EXCERPTED TEXT:
------------------------------------------------------------

Monday, October 7, 2013

Homecoming

This is the time of year in higher education for the annual Homecoming weekend. The season to visit your former campus, listen to obnoxious alumni brag about all their accomplishments, and in the case of this writer enjoy the festivities with current students and friends.

Be it St. Lawrence University, the University of La Verne, Cornell University, the University of Michigan, Albion College, or any College or University this is the one time of year for many alumni to visit and remember one’s college or even high school experiences.

For fellow alumni from my generation the weekend is all about fun and remembrance. To relive the worry free days of frat parties, all-nighters in the Library, long hair, a thirty two inch waste, famous games, road trips, favorite Professors and dining hall food. But today for many recent alumni, these memories do not exist. They only remember the pressure to secure jobs in a down economy, the high amount of debt they incurred and have to pay back, the commute to campus for class, and the lousy football team. Though it is not like this for all recent alumni, but the majority I speak to have no fond memories of study and fun, only bad memories of lousy post education jobs, the pressure to be a success, and an insecure future.

------------------------------------------------------------

REQUIREMENT A: Write out a passage of the Homecoming post word for word, beginning at the words "Monday, October 7, 2013" and stopping after "students and friends.".
REQUIREMENT B:
Do the following statements agree with the Homecoming post? Answer yes or no for each, quoting the deciding words.
(i) Recent alumni recall pressure to find work in a weak economy.
(ii) The writer spends the festivities with current students and friends.
(iii) Every recent alumnus has only bad memories of college.
The data after this point is separate material, unrelated to the Homecoming post.

COLLECTED DATA:
------------------------------------------------------------

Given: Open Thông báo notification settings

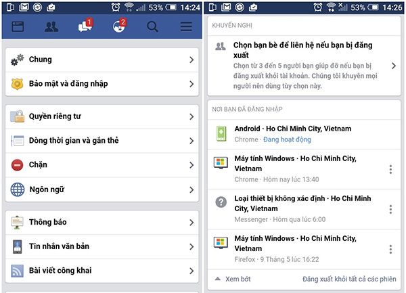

------------------------------------------------------------

CORRECT OUTPUT A:
Monday, October 7, 2013

Homecoming

This is the time of year in higher education for the annual Homecoming weekend. The season to visit your former campus, listen to obnoxious alumni brag about all their accomplishments, and in the case of this writer enjoy the festivities with current students and friends.

CORRECT OUTPUT B:
(i) Yes: "They only remember the pressure to secure jobs in a down economy"
(ii) Yes: "in the case of this writer enjoy the festivities with current students and friends"
(iii) No: "Though it is not like this for all recent alumni"